Stored data:
--- START ---
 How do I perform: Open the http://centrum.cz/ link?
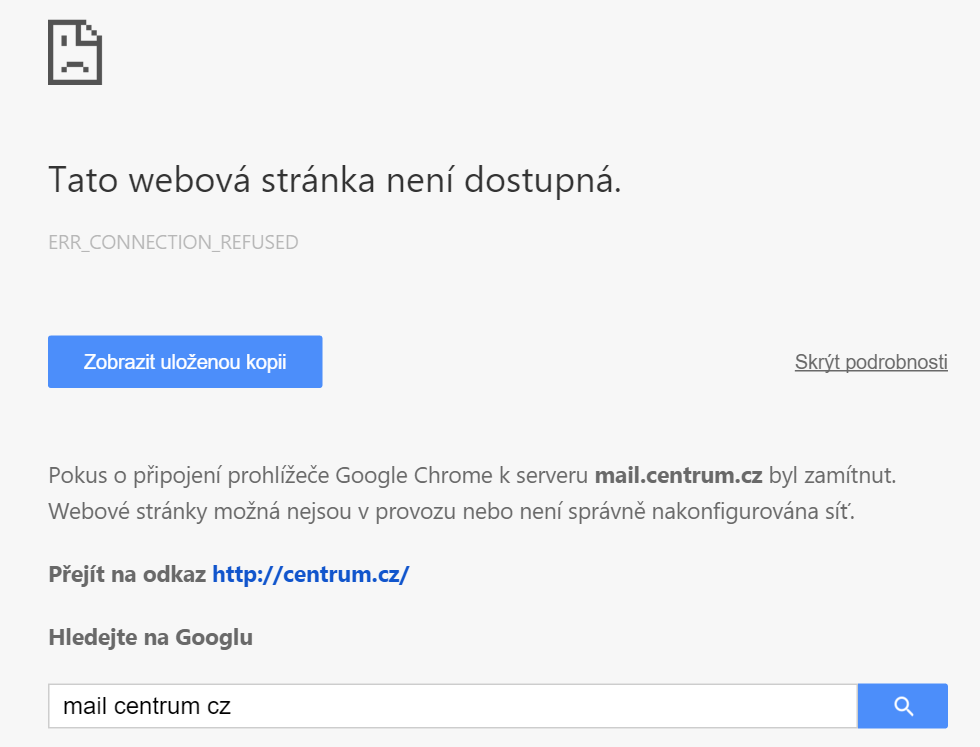pyautogui.click(x=311, y=575)
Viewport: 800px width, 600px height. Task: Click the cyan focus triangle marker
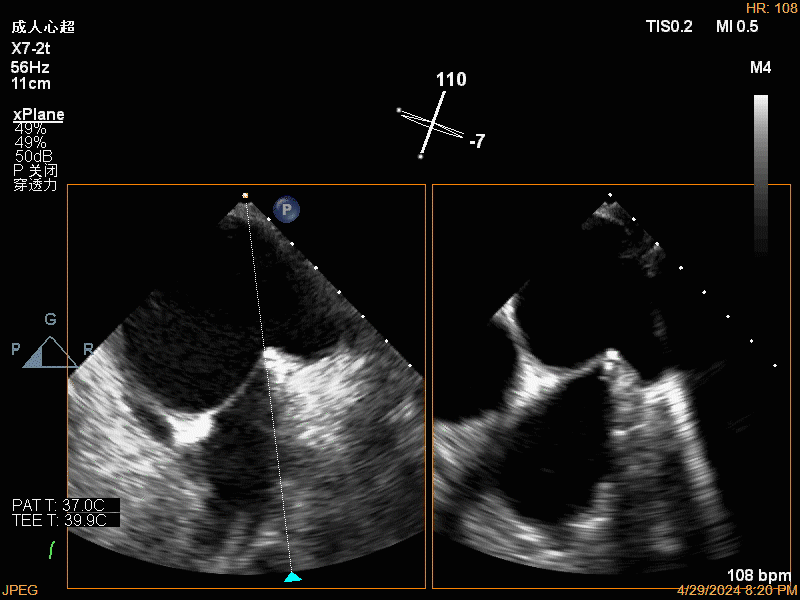[292, 577]
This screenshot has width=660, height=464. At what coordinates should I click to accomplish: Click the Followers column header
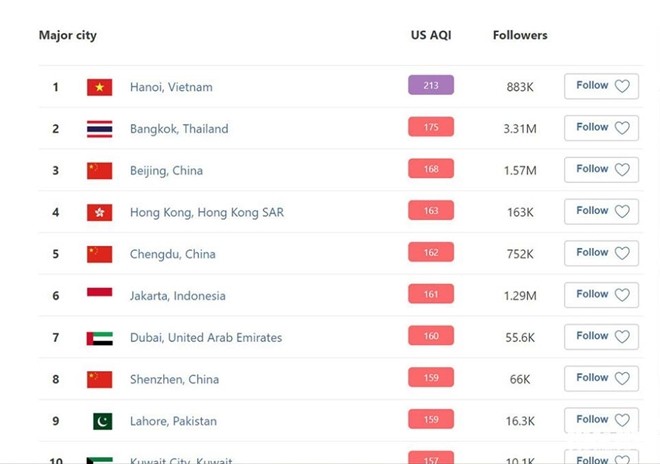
--- END ---
Your instructions:
For this task, give again exactly the lines from the line with "Viewport: 800px width, 600px" through the end of the entries, including both ends, and omit the pictures.

The completed task:
Viewport: 800px width, 600px height. Task: Click the cyan focus triangle marker
[292, 577]
This screenshot has width=660, height=464. At what coordinates should I click to accomplish: Click the Followers column header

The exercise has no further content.